研究課題
リンパ腫は犬において最も発生頻度の高い造血器腫瘍であり、抗がん剤に対する感受性が良好であることから、化学療法を行う機会が多い。本研究は、微小残存病変(MRD)モニタリングシステムによって化学療法の効果を評価することにより、現行化学療法の改良および新規治療法の開発を行うことを目的とする。抗がん剤の有効性比較:多剤併用化学療法(UW-25)によって治療を行った犬のリンパ腫症例において、UW-25で使用する抗がん剤であるビンクリスチン(VCR)、シクロフォスファミド(CPA)、およびドキソルビシン(DOX)め投与前後のMRDレベルを比較し、各抗がん剤の腫瘍細胞減少効果を比較した。その結果、現行の用量では、CPAの抗腫瘍効果はVCRおよびDOXのそれよりも有意に低く、そのことはとくに大型犬における予後の悪化と関連することが示された。DOXはプロトコール全体にわたって比較的安定した抗腫瘍効果を示したが、VCRは後半においてその効果が減弱していた。これらの結果から、現時点における主要な標準プロトコールの一つであるUW-25の改良法を提示することができた。MRDレベルの変化に基づいた再発予測:犬のリンパ腫症例において、化学療法後の完全寛解期間中に定期的にMRDレベルをモニターした結果、90%以上の症例において臨床的な再発の前からMRDレベルが上昇することが示された。また、そのMRD上昇から臨床的再発までの期間の中央値は42日であった。この結果から、MRDモニタリングは再発予測に有用であることが明らかとなり、MRDレベルに基づいて化学療法を再開することによって再発させない化学療法の指針が示された。本年度におけるMRDモニタリングに関する研究成果により、犬のリンパ腫に対する化学療法の改良法を明確に提示することができたものと考えている。
2: おおむね順調に進展している
犬のリンパ腫において、微小残存病変モニタリングシステムを薬剤の有効性評価および再発予測に利用することができ、当初の計画に沿った成果が得られている。

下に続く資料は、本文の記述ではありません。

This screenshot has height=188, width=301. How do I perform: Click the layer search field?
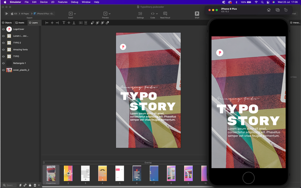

犬においては、類似した消化器症状を呈する炎症性腸疾患と消化器型リンパ腫の鑑別が重要な課題となっている。当初の計画調書でも触れているが、消化器型リンパ腫症例における微小残存病変モニタリングシステムの有用性を検討しており、その分野での臨床的有用性を発展させていきたい。今年度で得られた成果を実際の臨床例での治療にフィードバックしていくことが重要であるが、その際には適切な症例を確保してくことが課題となる。本学動物医療センターだけではなく、協力動物病院との連携により症例を確保する努力が必要と考え、これら病院の獣医師との連携ミーティングを行う方針である。